Bit of an odd item this one. Unknown to me, apparently in the late nineties, there was a bit of a scandal as the Rampart Division of the Los Angeles Police Department, which serves an area of West Downtown LA was implicated in a scandal which seemed to show systemic corruption and misconduct in the anti-gang taskforce. (I'm saying "seemed" here purely because I know almost nothing about this issue.) This film takes this situation as the background for a character study of a police officer living in, and personifying this culture.

The key point is that Woody Harrelson is playing a cop who considers himself to be one of the good guys, someone doing his job, an important job, keeping people safe. But, of course, this is far from the case. He has an embattled, adversarial view of criminals, and a disregard for the rules. This leads him to brutalise and murder suspects where he feels it necessary, and even go so far as to seize the proceeds of crime for his own use.
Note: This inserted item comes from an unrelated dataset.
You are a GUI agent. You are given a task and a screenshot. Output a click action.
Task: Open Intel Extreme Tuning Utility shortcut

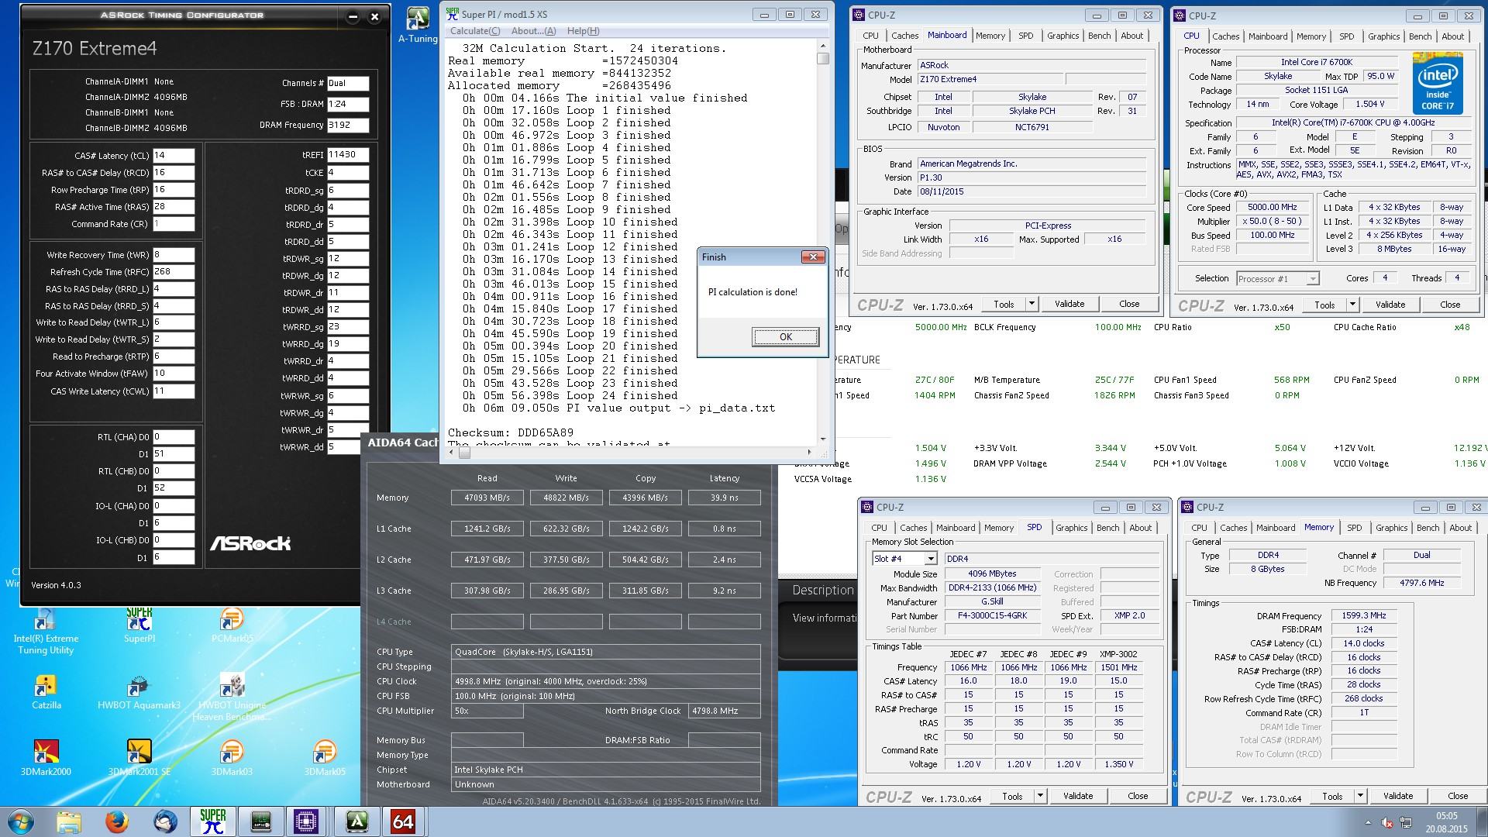(x=46, y=624)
So we have a portrait of a monster, who thinks that basically everything he does is perfectly justified, and the majority of what he does is even laudable.

Downsides? Other than a downward spiral, there's no direction to the film. He's a bad guy, doing bad things, which are gradually catching up with him, but where there's no particular path towards redemption, or an ultimate conclusion. We just look at the guy for a while, sift through his dirty laundry, then walk away, sort of saying "Well, that's what he's like, then." And I would agree that perhaps it's the correct decision to not look towards there even being a conclusion, but my overall impression is that if you're going to roll the credits without a conclusion, why there? Why not five minutes ago? Or in five minute's time?

So, it's like watching part of a film; it kind of begins in media res and expects you to catch up to speed, and ends in media res, and asks you to think what might happen now. And in the sense that life really never ends until it actually ends, that's actually the right decision; plenty of this guy's life before the start of the film is relevant to making him who he is, and where he will end up is also very up in the air. But still, I found myself wanting more structure. But appreciated for what it is, it's very, very good.